Криптовалютная биржа Huobi устранила утечку данных, которая, по сообщениям специалистов, с июня 2021 года представляла опасность для активов пользователей платформы.
Уязвимость была связана с раскрытием учётных данных, дающих право на запись во все корзины облачного хранилища Huobi AWS S3, которые использует компания. Об этом сообщил белый хакер и журналист Аарон Филлипс, который также рассказал, что впервые об этом уведомил биржу ещё в июне 2022 года.
Любой человек, имеющий доступ к учётным данным, мог изменить всё содержимое на доменах Huobi, включая huobi.com и hbfile.net. Кроме того, пользовательские данные и внутренние документы также подвергались угрозе.

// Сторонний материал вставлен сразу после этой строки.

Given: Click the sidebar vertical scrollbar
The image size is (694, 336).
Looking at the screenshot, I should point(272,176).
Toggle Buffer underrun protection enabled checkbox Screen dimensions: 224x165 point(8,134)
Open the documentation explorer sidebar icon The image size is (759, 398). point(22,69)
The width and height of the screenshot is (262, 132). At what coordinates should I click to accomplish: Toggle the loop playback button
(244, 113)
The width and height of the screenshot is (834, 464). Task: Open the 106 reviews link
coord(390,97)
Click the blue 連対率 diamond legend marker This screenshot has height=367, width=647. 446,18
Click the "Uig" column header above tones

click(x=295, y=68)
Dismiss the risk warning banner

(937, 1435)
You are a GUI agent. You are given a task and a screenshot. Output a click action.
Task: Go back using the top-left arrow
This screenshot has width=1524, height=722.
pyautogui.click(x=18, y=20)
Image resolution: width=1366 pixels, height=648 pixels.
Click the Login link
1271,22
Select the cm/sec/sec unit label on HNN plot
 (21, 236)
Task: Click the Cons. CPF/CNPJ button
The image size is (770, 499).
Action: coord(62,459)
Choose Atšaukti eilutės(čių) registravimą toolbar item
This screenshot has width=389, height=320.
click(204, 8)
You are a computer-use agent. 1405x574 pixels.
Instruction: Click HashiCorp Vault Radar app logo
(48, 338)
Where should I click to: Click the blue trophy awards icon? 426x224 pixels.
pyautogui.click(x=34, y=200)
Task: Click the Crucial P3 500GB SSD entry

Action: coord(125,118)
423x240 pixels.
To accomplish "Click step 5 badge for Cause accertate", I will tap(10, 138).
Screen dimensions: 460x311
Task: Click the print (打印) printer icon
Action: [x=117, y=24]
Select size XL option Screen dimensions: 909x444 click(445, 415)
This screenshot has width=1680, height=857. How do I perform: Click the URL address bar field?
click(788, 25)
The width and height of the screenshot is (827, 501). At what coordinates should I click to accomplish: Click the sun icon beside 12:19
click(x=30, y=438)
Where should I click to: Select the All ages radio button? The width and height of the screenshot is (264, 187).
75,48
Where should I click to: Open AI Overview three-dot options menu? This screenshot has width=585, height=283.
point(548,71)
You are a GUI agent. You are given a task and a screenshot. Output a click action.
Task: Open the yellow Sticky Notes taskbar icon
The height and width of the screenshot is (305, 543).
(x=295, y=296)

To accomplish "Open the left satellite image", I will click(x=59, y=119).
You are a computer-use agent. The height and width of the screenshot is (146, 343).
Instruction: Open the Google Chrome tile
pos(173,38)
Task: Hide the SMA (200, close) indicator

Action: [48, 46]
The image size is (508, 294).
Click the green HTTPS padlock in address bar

По словам Филлипса, серьёзность уязвимости могла бы привести к «самой крупной краже криптовалют», так как на текущий момент Huobi ежемесячно обрабатывает объём торгов криптовалютами на сумму более $ 10 млрд.
Он отдельно выделил уязвимость сетей доставки контента (CDN) и сайтов Huobi, что могло привести к внедрению вредоносных скриптов. По его словам, CDN могли скомпрометировать каждую страницу входа в Huobi, что потенциально затронуло бы каждого пользователя, который входил на сайт или в приложение Huobi за последние два года.
Это создало риски потери аккаунта и криптоактивов пользователя и разглашения конфиденциальной информации, такой как контактные данные и балансы аккаунта. В эти данные входила база данных криптокитов и данные по внебиржевым (OTC) сделкам Huobi, сообщил Филлипс.
На текущий момент, по заявлению представителей биржи Huobi, 20 июня платформа удалила скомпрометированный аккаунт и защитила своё облачное хранилище, ограничив доступ к файлам.
По данным Аарона Филлипса, небольшая утечка данных всё же произошла, вследствие чего в сеть попали контактные данные примерно 4 960 человек.
Утечка не включает конфиденциальную информацию и не влияет на учётные записи пользователей и безопасность средств. Инцидент произошёл 22 июня 2021 года из-за неправильных действий персонала, связанных с корзиной S3, в тестовой среде японского сайта AWS Huobi.
Соответствующая информация о пользователях была полностью изолирована 8 октября 2022 года. Мы благодарим команду белых хакеров за их вклад в безопасность Huobi, — сообщил представитель криптобиржи.